What makes decomposition essential for life on earth?
Decomposition ensures that carbon can be continually recycled into the soil and made available for life.
Process of combustion
• Transfers carbon stored in living, dead or decomposed biomass (including peaty soils) to the atmosphere by burning.
• Combustion occurs when any organic material is reacted (burned) in the presence of oxygen to give off CO2, water and energy.
• The organic material includes any vegetation or fossil fuel such as natural gas (methane), oil or coal.
• Wildfires cause carbon flow.
Weathering in carbon cycle
• Chemical weathering transfers carbon from the atmosphere to the hydrosphere and biosphere.
• Atmospheric carbon reacts with water vapour to form a mildly carbonic acid. When this acid rain falls onto rocks, a chemical reaction occurs which dissolves the rocks. The molecules resulting from this reaction may be washed into the sea. Here they react with CO2 dissolved in the water to form calcium carbonate, which is used by sea creatures, e.g. to make their shells.
Processes involved in natural sequestration of carbon
• Carbon from the atmosphere can be sequestered (captured and held) in sedimentary rocks or as fossil fuels. This effectively puts carbon into long-tern storage.
• The process begins with the transfer of carbon from the atmosphere to vegetation during photosynthesis and then to the soil during decomposition. Weathering also transfers carbon to the soil. Once in the soil carbon can transfer to the oceans via the water cycle where is can accumulate of the sea bed and become sedimentary rock through the process of burial and compaction.
• Rocks and fossil fuels form over millions of years when dead animals and plant material in the ocean falls to the floor and is compacted.
Identify the main carbon transfers found at the scale of a plant?
Respiration, photosynthesis and decomposition.
Identify the main transfers operating at a global scale.
Combustion, sequestration, ocean uptake and loss.
Ecological succession
A process in which the mix of plant species and habitat in an area over time.
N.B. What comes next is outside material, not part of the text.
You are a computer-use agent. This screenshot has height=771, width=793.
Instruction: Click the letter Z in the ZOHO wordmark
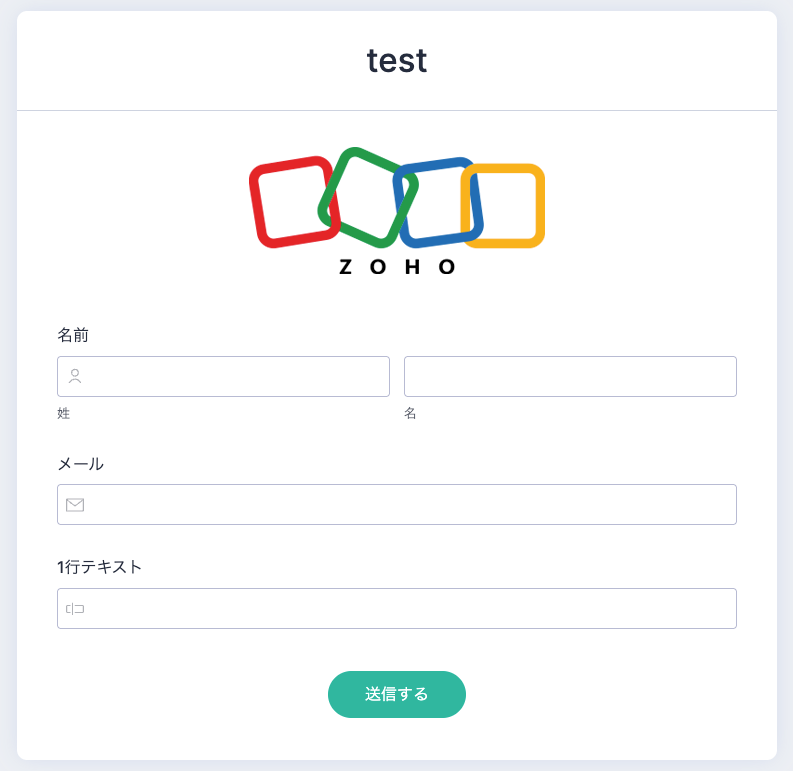(x=346, y=267)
Gradually, plant communities replace one another.
Outline the main changes in the storage and cycling of carbon as succession moves from its first stage to the final stage of climatic climax.
At the beginning of a succession, e.g., a lithosere succession on bare rock, carbon is in the rock and the atmosphere. As the succession moves from the pioneer stage to the climatic climax carbon is transferred to biomass as the mass of vegetation increases due to photosynthesis and also to the soil due to decomposition and weathering.
Outline the main way in which wildfires change the carbon cycle (refer to the transfers and stores involved).
Wildfires rapidly transfer carbon from vegetation (and soil) to the atmosphere through combustion. Immediately, less photosynthesis occurs so less atmosphere is removed from the atmosphere. In the short-term atmospheric concentrations of carbon therefore increase.
Explain why fires may have a neutral effect on amount of atmospheric carbon in longer urn
In time vegetation will start to grow again and recolonise the area with vegetation (secondary succession). During this process photosynthesis will increase as plant communities develop, removing more carbon from the atmosphere, returning the system to equilibrium.
Identify a regional area that has been significantly affected by wildfires this century.
Indonesia, SE Asia (2013) or California, USA (2018).